Argentinian sociologist (born 1961)

Maristella Noemi Svampa (born May 8, 1961, in Allen, Província de Río Negro) is an Argentine sociologist.

== Biography ==
She got a B.A. in Philosophy at the Universidad Nacional de Córdoba, in 1984, and a PhD in Sociology at the École des Hautes Études en Sciences Sociales, in Paris. She is a full professor at the Universidad Nacional de La Plata and a researcher at the Consejo Nacional de Investigaciones Científicas y Técnicas, a public organization in Argentina that promotes science and technology. She is the head of the journal "Observatório Social de América Latina" (OSAL) of the Latin American Council of Social Sciences (CLACSO).

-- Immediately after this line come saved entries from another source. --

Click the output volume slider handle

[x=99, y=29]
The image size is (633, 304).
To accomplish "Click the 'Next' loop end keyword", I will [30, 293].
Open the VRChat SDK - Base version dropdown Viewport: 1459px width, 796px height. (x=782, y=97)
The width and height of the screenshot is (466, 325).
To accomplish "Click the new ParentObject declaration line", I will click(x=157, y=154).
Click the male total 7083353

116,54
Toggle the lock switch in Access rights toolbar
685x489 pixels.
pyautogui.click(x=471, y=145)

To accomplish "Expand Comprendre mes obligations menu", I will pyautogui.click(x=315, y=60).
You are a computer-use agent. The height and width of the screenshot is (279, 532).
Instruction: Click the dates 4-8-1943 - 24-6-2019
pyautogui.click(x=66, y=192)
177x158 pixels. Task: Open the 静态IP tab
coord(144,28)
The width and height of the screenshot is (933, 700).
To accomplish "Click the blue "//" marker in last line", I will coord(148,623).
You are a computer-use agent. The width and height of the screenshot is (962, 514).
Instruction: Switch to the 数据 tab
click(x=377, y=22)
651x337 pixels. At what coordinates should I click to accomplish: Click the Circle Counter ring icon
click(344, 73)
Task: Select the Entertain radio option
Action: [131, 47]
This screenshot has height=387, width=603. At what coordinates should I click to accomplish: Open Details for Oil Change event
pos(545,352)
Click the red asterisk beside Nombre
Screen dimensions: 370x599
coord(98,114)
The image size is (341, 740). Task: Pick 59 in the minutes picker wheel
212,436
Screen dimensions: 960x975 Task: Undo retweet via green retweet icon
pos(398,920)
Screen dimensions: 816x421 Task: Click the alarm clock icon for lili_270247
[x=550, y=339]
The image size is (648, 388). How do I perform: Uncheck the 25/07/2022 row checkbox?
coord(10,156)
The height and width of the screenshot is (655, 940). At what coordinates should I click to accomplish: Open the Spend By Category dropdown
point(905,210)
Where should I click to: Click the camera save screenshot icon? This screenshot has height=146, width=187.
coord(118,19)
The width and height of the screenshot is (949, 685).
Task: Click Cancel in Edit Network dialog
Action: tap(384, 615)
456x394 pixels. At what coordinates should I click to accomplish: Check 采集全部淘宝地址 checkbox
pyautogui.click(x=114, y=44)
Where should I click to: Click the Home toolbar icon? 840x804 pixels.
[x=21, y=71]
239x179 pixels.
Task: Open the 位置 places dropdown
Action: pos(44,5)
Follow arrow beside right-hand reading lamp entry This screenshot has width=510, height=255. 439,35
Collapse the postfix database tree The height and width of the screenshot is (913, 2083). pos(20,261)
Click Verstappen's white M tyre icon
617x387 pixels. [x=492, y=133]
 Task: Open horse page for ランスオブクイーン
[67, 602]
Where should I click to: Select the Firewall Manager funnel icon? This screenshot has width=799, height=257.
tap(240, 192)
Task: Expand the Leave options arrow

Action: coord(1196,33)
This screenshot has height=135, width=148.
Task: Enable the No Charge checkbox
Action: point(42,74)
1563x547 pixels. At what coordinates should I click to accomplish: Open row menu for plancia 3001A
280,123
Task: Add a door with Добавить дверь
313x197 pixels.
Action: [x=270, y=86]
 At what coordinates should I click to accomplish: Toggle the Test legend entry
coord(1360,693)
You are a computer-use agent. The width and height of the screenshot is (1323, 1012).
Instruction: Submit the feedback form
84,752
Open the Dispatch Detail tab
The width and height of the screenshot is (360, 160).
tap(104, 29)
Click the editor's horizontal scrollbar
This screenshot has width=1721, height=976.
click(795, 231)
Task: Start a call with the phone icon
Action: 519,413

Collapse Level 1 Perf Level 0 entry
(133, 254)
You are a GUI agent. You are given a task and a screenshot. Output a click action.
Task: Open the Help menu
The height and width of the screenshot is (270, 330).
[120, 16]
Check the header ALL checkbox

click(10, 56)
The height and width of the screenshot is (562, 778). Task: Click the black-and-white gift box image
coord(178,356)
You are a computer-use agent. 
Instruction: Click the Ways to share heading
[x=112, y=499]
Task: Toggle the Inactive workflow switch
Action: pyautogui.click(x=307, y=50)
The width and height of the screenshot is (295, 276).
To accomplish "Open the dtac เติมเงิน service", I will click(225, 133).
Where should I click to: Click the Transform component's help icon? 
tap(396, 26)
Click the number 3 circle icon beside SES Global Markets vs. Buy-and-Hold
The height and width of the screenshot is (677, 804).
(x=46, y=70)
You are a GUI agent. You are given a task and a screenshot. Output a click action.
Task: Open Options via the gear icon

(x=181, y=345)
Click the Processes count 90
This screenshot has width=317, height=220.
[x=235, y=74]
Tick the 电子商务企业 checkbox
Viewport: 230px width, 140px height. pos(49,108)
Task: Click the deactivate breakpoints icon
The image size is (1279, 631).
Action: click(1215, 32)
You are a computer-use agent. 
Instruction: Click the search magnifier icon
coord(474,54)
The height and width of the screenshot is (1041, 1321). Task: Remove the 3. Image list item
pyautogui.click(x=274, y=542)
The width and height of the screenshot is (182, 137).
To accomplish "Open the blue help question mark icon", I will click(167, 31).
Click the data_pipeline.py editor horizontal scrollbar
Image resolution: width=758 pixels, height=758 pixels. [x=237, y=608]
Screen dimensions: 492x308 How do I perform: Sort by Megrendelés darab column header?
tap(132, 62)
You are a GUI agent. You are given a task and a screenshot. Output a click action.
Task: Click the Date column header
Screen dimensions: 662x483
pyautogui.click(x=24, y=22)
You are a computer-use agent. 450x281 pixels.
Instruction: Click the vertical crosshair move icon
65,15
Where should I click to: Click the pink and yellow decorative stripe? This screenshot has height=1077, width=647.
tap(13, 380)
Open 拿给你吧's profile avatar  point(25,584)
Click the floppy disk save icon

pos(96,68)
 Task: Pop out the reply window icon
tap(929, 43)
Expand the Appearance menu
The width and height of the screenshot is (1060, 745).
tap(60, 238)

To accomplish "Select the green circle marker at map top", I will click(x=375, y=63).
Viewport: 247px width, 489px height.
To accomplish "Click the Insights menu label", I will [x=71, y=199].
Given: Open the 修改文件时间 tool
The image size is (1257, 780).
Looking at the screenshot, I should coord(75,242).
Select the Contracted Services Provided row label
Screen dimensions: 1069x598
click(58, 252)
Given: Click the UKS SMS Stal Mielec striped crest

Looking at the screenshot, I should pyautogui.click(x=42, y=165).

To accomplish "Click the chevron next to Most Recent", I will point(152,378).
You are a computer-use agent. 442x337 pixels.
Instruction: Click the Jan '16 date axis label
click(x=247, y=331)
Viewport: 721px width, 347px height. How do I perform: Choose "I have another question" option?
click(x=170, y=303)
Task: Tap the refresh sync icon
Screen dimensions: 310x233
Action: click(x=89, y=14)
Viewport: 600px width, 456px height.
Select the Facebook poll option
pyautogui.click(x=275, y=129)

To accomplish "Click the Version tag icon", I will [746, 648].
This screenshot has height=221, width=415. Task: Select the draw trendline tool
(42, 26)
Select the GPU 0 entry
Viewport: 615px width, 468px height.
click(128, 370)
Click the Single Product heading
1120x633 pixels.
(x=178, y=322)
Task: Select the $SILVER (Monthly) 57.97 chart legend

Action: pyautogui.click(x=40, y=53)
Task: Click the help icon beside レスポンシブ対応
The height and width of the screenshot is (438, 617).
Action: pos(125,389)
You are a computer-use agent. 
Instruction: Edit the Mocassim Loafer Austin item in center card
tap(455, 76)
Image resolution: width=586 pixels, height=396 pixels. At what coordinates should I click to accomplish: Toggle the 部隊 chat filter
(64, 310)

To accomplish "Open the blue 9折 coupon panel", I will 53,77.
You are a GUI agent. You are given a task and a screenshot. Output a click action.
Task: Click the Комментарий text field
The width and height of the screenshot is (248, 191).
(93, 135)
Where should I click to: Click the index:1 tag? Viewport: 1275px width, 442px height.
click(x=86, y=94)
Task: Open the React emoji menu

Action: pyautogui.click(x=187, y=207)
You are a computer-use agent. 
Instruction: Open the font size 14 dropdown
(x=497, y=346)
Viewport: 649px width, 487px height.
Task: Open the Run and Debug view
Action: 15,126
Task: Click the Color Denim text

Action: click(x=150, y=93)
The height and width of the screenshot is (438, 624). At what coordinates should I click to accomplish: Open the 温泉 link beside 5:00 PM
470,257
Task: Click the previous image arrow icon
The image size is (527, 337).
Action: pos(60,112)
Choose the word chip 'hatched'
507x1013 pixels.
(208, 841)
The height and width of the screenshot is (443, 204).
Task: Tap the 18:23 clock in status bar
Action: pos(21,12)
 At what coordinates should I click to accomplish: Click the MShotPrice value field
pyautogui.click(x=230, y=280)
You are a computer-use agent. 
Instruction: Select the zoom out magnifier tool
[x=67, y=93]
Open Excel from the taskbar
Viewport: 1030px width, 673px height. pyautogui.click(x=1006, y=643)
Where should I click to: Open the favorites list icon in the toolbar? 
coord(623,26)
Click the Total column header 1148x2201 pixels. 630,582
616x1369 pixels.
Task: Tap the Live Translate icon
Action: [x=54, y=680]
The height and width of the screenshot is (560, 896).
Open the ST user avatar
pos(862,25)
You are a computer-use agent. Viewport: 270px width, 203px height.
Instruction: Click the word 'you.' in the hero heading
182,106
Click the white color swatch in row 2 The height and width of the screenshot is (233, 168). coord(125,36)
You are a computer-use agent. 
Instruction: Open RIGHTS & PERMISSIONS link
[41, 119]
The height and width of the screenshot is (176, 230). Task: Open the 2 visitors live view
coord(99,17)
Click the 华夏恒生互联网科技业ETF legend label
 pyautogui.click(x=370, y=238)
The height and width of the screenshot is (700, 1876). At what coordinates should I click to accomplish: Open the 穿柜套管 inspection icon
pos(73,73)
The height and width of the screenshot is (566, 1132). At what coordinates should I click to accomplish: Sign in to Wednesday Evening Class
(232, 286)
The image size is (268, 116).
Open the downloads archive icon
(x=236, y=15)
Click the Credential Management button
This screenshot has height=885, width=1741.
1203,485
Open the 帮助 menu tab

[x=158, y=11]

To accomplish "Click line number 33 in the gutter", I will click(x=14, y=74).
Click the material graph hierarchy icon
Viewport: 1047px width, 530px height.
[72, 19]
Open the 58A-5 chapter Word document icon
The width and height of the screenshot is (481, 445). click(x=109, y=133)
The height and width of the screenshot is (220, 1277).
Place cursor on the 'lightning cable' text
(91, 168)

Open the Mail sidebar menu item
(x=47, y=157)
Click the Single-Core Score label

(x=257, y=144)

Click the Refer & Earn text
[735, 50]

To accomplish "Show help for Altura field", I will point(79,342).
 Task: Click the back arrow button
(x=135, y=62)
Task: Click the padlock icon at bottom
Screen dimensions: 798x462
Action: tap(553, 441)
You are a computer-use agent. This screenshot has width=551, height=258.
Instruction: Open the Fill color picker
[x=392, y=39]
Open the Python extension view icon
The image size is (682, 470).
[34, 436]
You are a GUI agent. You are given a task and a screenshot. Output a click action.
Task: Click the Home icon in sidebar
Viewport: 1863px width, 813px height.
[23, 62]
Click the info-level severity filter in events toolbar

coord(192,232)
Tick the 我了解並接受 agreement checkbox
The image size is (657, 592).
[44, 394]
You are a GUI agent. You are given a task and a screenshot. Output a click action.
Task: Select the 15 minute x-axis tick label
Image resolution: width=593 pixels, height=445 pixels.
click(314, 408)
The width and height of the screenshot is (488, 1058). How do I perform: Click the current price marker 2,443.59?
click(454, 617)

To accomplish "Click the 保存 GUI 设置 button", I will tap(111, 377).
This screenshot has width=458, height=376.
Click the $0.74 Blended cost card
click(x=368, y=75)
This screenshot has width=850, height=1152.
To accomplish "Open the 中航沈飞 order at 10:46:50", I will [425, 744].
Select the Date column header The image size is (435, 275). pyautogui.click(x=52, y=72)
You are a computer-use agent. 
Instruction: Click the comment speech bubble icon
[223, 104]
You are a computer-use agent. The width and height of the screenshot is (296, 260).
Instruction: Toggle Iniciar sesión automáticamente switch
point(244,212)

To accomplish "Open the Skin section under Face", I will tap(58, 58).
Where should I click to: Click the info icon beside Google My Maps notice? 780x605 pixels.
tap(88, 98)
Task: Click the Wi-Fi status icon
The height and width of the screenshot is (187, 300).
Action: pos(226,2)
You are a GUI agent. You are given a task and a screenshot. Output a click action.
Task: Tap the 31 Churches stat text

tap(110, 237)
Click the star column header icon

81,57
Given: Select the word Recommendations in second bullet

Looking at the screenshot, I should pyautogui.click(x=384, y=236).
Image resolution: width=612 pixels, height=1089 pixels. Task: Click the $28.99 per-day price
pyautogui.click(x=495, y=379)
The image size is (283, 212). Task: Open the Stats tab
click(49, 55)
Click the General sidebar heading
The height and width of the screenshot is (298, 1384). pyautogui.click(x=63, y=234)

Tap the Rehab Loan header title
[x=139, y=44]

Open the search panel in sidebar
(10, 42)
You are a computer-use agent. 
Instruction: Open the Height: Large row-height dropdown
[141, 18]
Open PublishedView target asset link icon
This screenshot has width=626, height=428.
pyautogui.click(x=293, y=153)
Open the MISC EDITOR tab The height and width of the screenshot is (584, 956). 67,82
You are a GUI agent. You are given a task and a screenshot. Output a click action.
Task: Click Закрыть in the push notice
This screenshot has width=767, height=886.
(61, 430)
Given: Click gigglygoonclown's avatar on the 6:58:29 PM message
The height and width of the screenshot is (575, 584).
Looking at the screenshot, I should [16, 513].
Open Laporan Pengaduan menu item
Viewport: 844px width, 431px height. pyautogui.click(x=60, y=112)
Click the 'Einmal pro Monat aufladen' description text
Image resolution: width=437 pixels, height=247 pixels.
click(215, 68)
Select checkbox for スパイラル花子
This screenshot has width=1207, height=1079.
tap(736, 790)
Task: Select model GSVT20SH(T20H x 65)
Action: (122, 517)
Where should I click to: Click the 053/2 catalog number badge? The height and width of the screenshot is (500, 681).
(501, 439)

In March 2022 she was amongst 151 international feminists signing Feminist Resistance Against War: A Manifesto, in solidarity with the Russian Feminist Anti-War Resistance. (Note: This manifesto was criticized by both Ukrainian feminists and members of the Feminist Anti-War Resistance themselves.)

== Publications ==
- El dilema argentino: civilización o barbarie. De Sarmiento al revisionismo peronista (1994, reedited in 2006)
- La Plaza Vacía. Las transformaciones del peronismo (1997, with D.Martuccelli)
- Desde abajo. La transformación de las identidades sociales (2000, organizer)
- Los que ganaron. La vida en los countries y barrios privados (2001)
- Entre la ruta y el barrio. La experiencia de las organizaciones piqueteros (2003, with Sebastián Pereyra)
- La brecha urbana. Countries y barrios privados en Argentina (2004)
- La sociedad excluyente. La Argentina bajo el signo del neoliberalismo (2005)
- Bolivia. Memoria, insurgencia y movimientos sociales (2007, organized with Pablo Stefanoni)
- Gerard Althabe: Entre varios mundos. Reflexividad, conocimientos y compromiso (2008, organized with Valeria Hernandez)
- Cambio de época. Movimientos sociales y poder político (2008)
- Las vías de la emancipación. Conversaciones con Álvaro García Linera (2009, with Pablo Stefanoni e F. Ramírez)
- Minería transnacional, narrativas del desarrollo y resistencias sociales (2009, organized with Mirta A. Antonelli)
- Certezas, incertezas y desmesuras de un pensamiento político. Conversaciones con Floreal Ferrara (2010)
- Debatir Bolivia. Los contornos de un proyecto de descolonización (2010, with Pablo Stefanoni e Bruno Fornillo)
- Balance y Perspectivas. Intelectuales en el primer gobierno de Evo Morales (2010, with Pablo Stefanoni e Bruno Fornillo)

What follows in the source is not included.